14 janvier 2016
Perchaude: efforts à faire à l’embouchure de la rivière Saint-François
Par: Deux Rives
Un moratoire sur la perchaude est en vigueur depuis mai 2012 au lac Saint-Pierre. | Gracieuseté

Un moratoire sur la perchaude est en vigueur depuis mai 2012 au lac Saint-Pierre. | Gracieuseté

Une étude pour améliorer l’habitat de la perchaude du lac Saint-Pierre à l’embouchure de la rivière et de la baie Saint-François a permis de trouver quelques pistes de solutions.

Ces secteurs, qui étaient historiquement très fréquentés par la perchaude, sont considérés comme étant des zones à fort potentiel pour la fraie.

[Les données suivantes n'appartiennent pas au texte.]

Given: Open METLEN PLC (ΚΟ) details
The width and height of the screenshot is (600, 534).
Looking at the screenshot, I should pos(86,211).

Ils sont toutefois victimes d’une dégradation depuis quelques années.

Après avoir effectué une caractérisation complète du secteur, le Conseil de gouvernance de l’eau des bassins versants de la rivière Saint-François (COGESAF) a émis plusieurs recommandations pour favoriser l’accès aux sites de reproduction.

Des travaux de nettoyage de fossés ainsi qu’un aménagement de bandes riveraines ont été proposés afin de protéger une superficie de plus de 30 hectares. Avec l’accord des producteurs agricoles touchés, cette aire pourrait servir d’habitats de reproduction, d’alimentation ou de repos pour la perchaude.

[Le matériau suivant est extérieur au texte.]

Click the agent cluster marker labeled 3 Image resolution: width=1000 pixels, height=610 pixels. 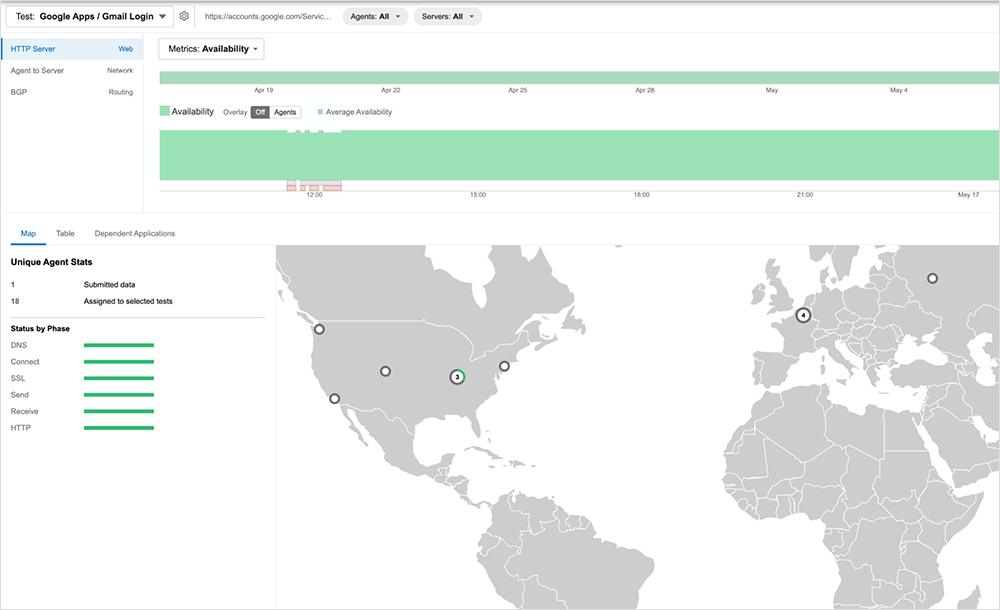point(457,377)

Il y a aussi les chenaux de l’île Landry et de l’île à Cochon, présentement encombrés d’un tapis de végétation, dont l’étude recommande un grand nettoyage pour assurer la libre circulation du poisson, particulièrement durant les années de faible crue.

Pour assurer l’efficacité et la durabilité des aménagements, les apports en nutriments et en sédiments doivent aussi être réduits, selon ce qu’indique l’étude. Le COGESAF souhaite d’ailleurs la réalisation d’activités de sensibilisation et de formation aux changements de pratiques culturales destinées aux producteurs de la plaine inondable.

Pour la réalisation de l’étude, le COGESAF a bénéficié d’une aide financière du programme d’Amélioration de la qualité des habitats aquatiques (AQHA) de la Fondation de la faune et l’appui de plusieurs partenaires.

Cette étude fait partie des efforts consentis pour le rétablissement de l’espèce dans le secteur du Bas-Saint-François, où l’on note des pertes d’habitats de reproduction et d’alevinage.

On se souviendra qu’au printemps 2014, le Bureau Environnement et Terre d’Odanak avait adouci une pente du premier marais de la commune d’Odanak pour le relier à la rivière Saint-François. Celui-ci est idéal pour la reproduction du poisson, mais devenu était infranchissable.

L’opération avait eu des résultats concluants selon une analyse menée un an plus tard, alors que les poissons circulaient pour aller y frayer.

Rappelons que le ministère de l’Environnement a émis un moratoire de cinq ans sur la pêche à la perchaude au lac Saint-Pierre le 4 mai 2012. Il reste maintenant un peu plus d’un an à ce moratoire.